Member of the Samoa Parliament for Individual voters
- In office January 1981 – 2 March 2001
- Preceded by: Ron Berking
- Succeeded by: Chan Chui Van Sung

Personal details
- Born: 25 April 1940
- Died: 2 August 2022 (aged 82)
- Party: Human Rights Protection Party

= Jack Netzler =

Samoan politician (1940–2022)

Jacob John Olaf Netzler (25 April 1940 – 2 August 2022) was a Samoan politician and cabinet minister. He was a member of the Human Rights Protection Party.

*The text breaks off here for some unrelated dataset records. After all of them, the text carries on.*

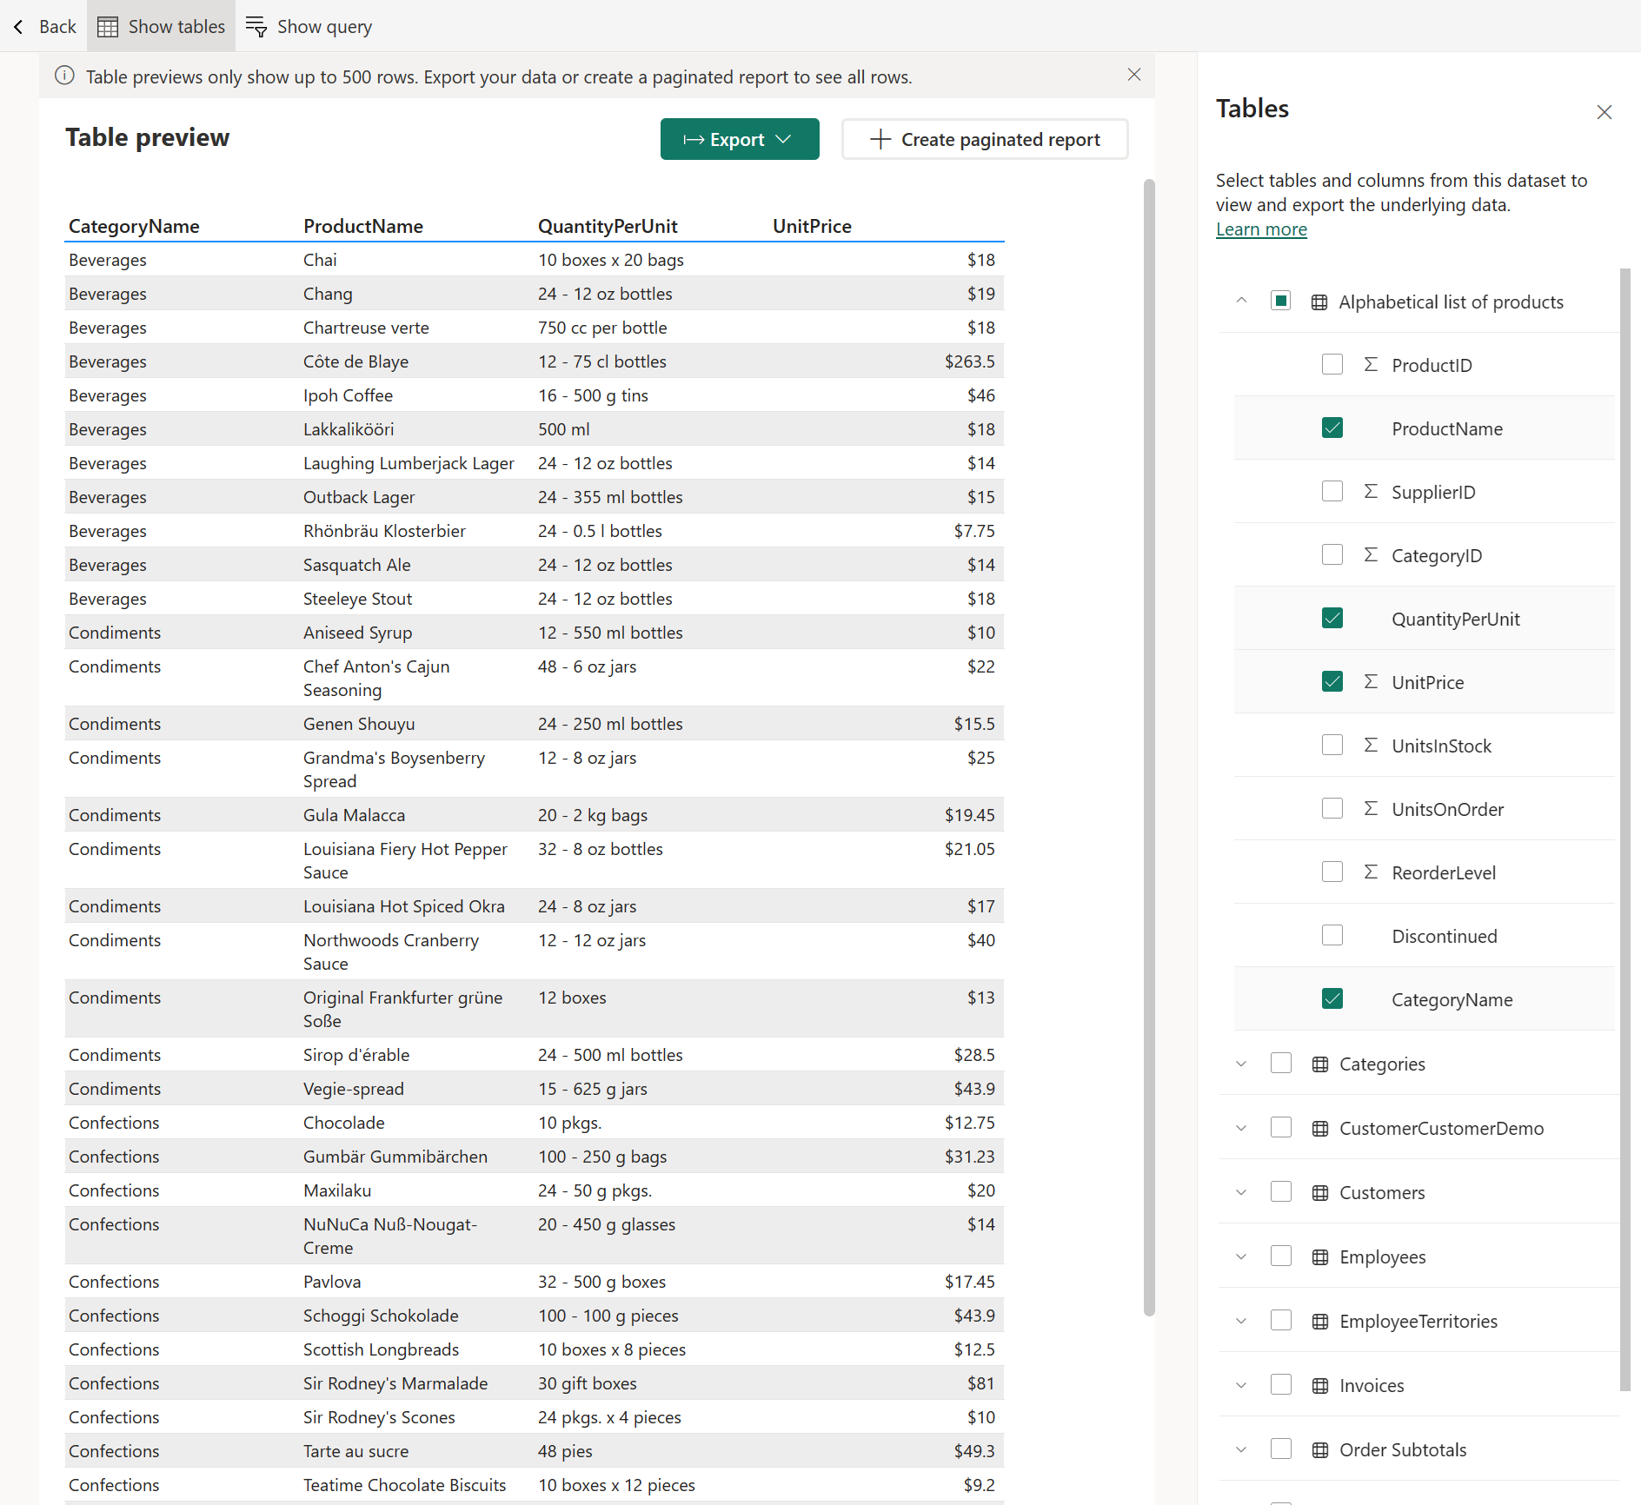Screen dimensions: 1641x1505
Task: Expand the Customers table chevron
Action: 1241,1192
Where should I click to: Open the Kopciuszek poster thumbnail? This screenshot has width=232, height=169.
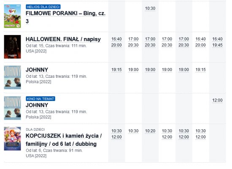(x=12, y=139)
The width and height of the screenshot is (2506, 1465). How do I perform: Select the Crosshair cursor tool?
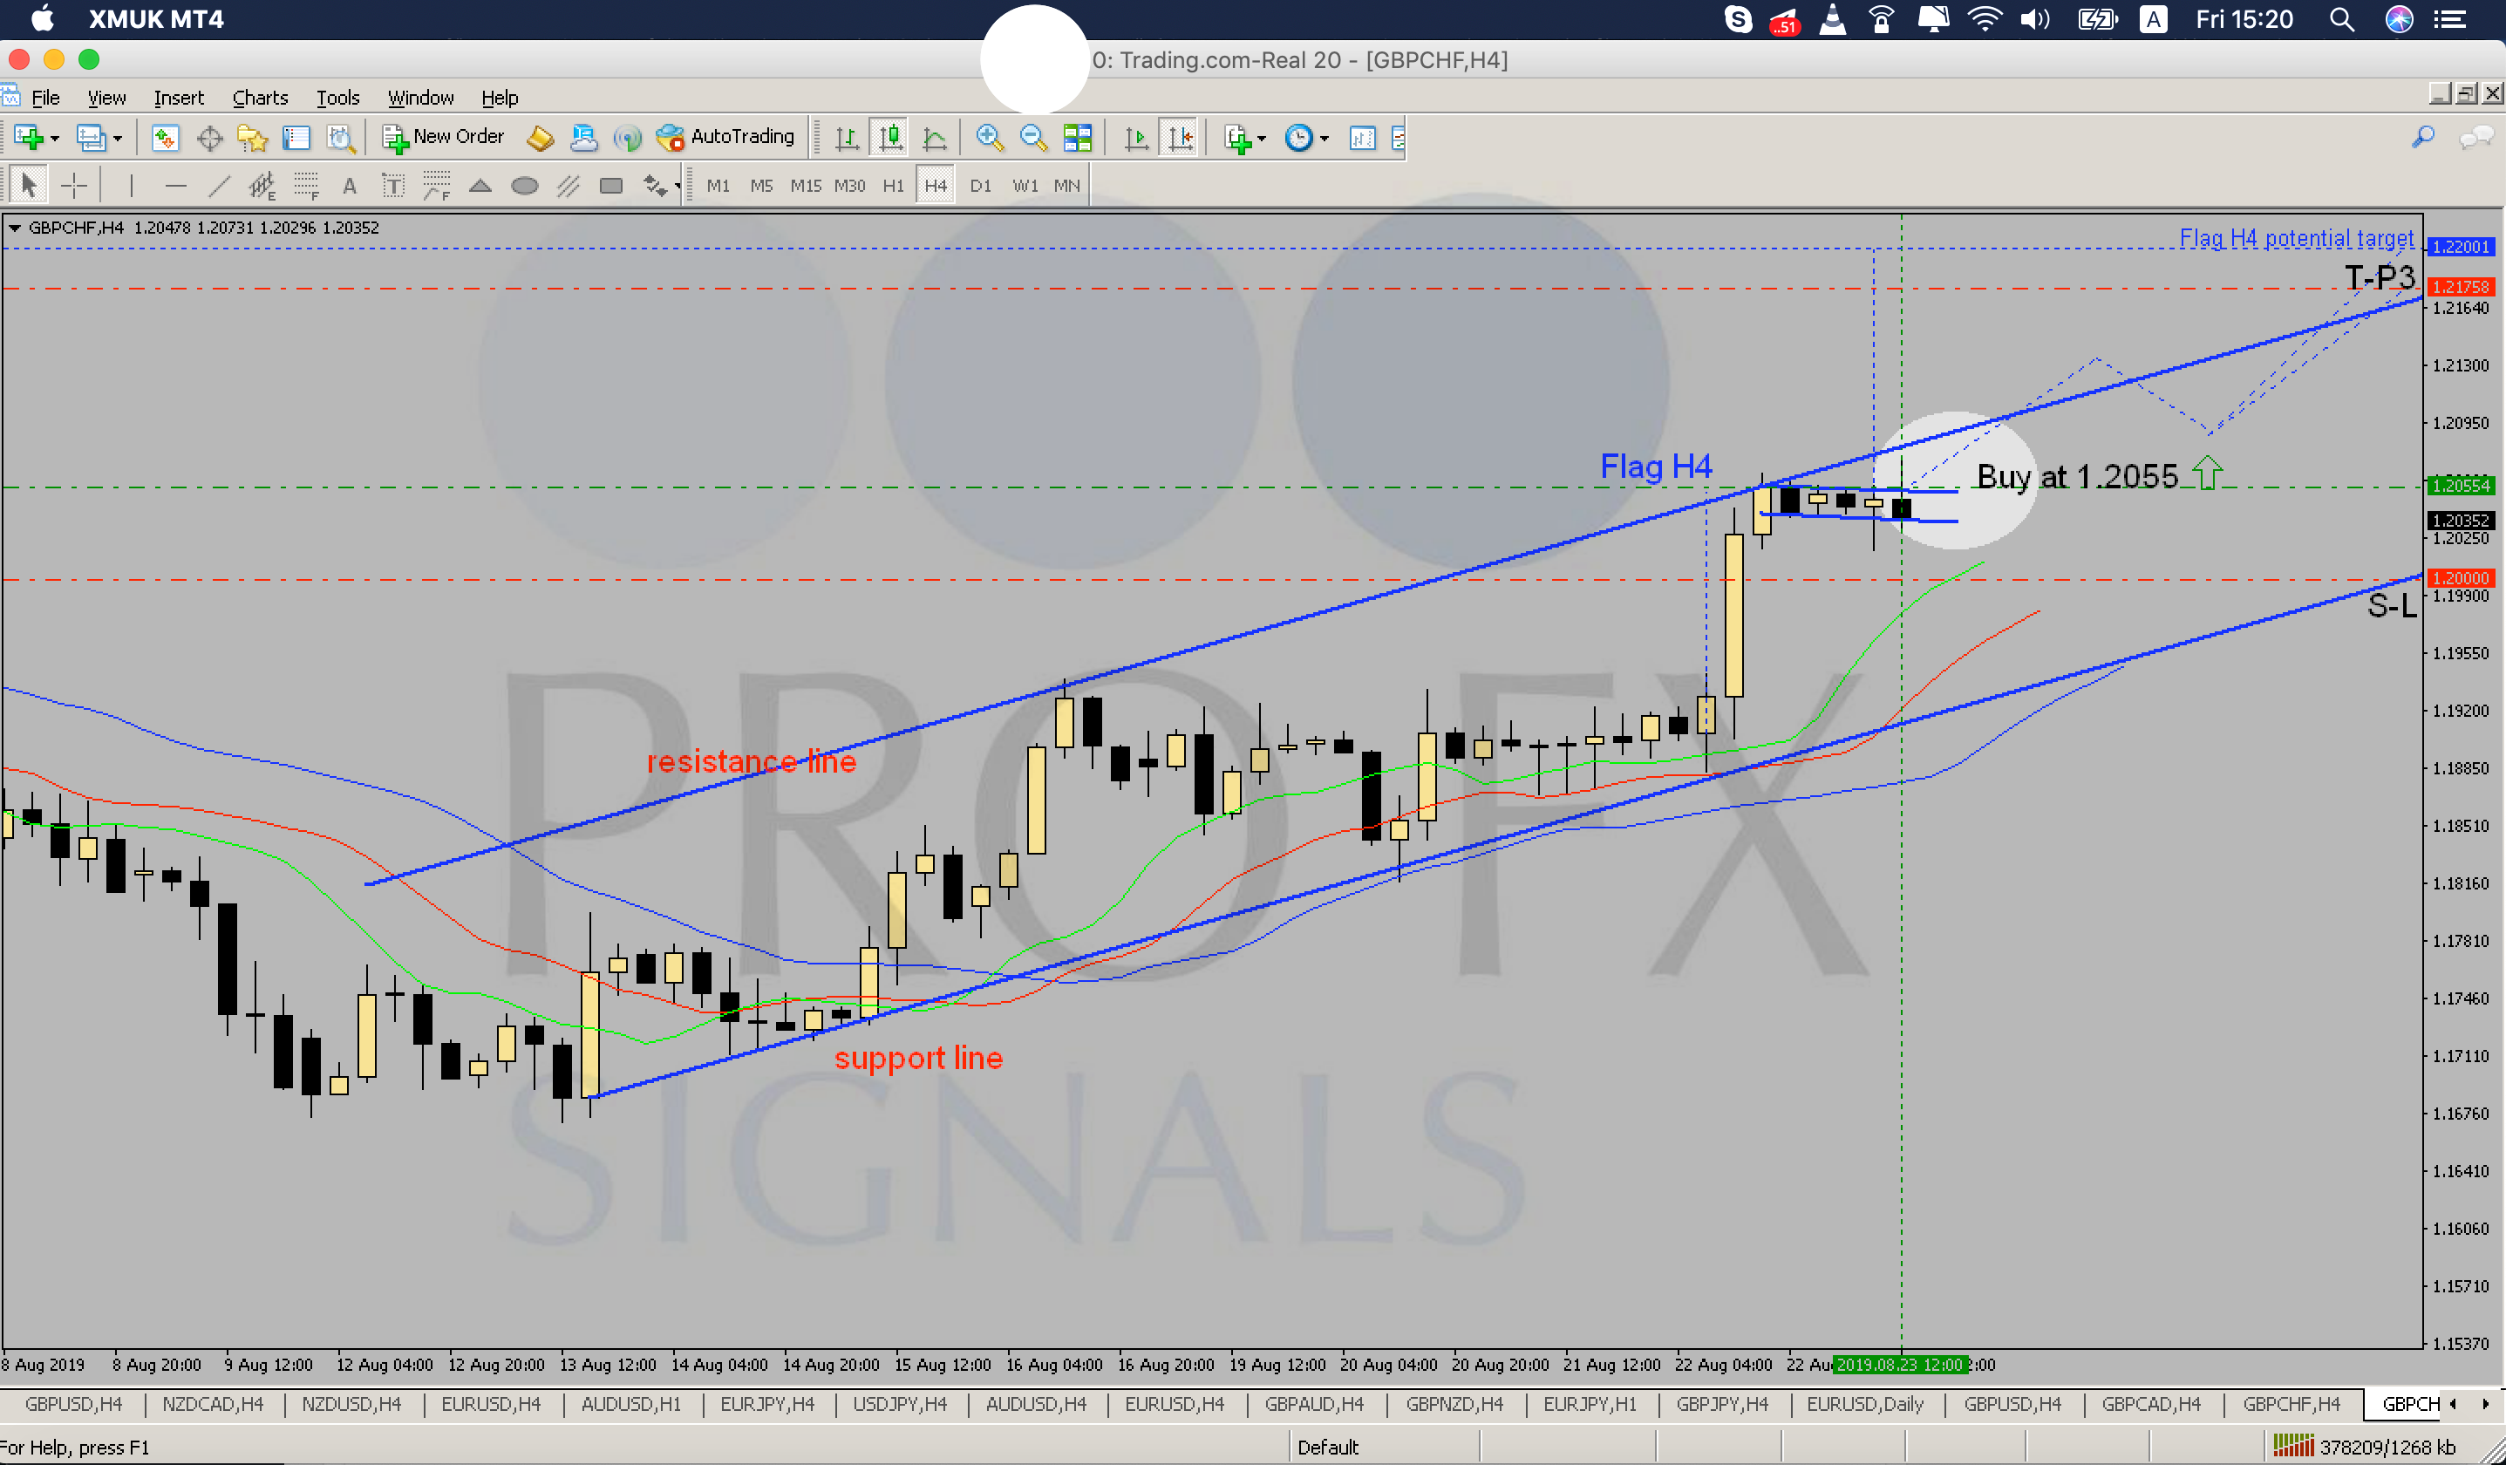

Netzler was born on 25 April 1940. He was from the villages of Motoʻotua and Alafua and was educated at Samoa College. He is a descendant of Carl Fritz Netzler, an early German immigrant to Samoa. In 1958 he began working for Burns Philp as a copra shed clerk, where he remained until 1964. He later became a farmer and entrepreneur. He was first elected to the Legislative Assembly of Western Samoa in a by-election in January 1981 following the murder of MP Ron Berking. He was re-elected at the 1982 Western Samoan general election, and at every successive election until his retirement in 2001. During his political career he served as Minister of Agriculture, Minister of Transport, and Minister of Public Works. In 1994 while Minister of Civil Aviation he was named in auditor-general Sua Rimoni Ah Chong's report over his role as chair of the board of Polynesian Airlines, which lost millions of dollars. Netzler later lost his cabinet position, and was replaced as chair of the board by Tuila'epa Sa'ilele Malielegaoi.

Netzler did not contest the 2001 election. He died on 2 August 2022, at the age of 82. He was given a state funeral.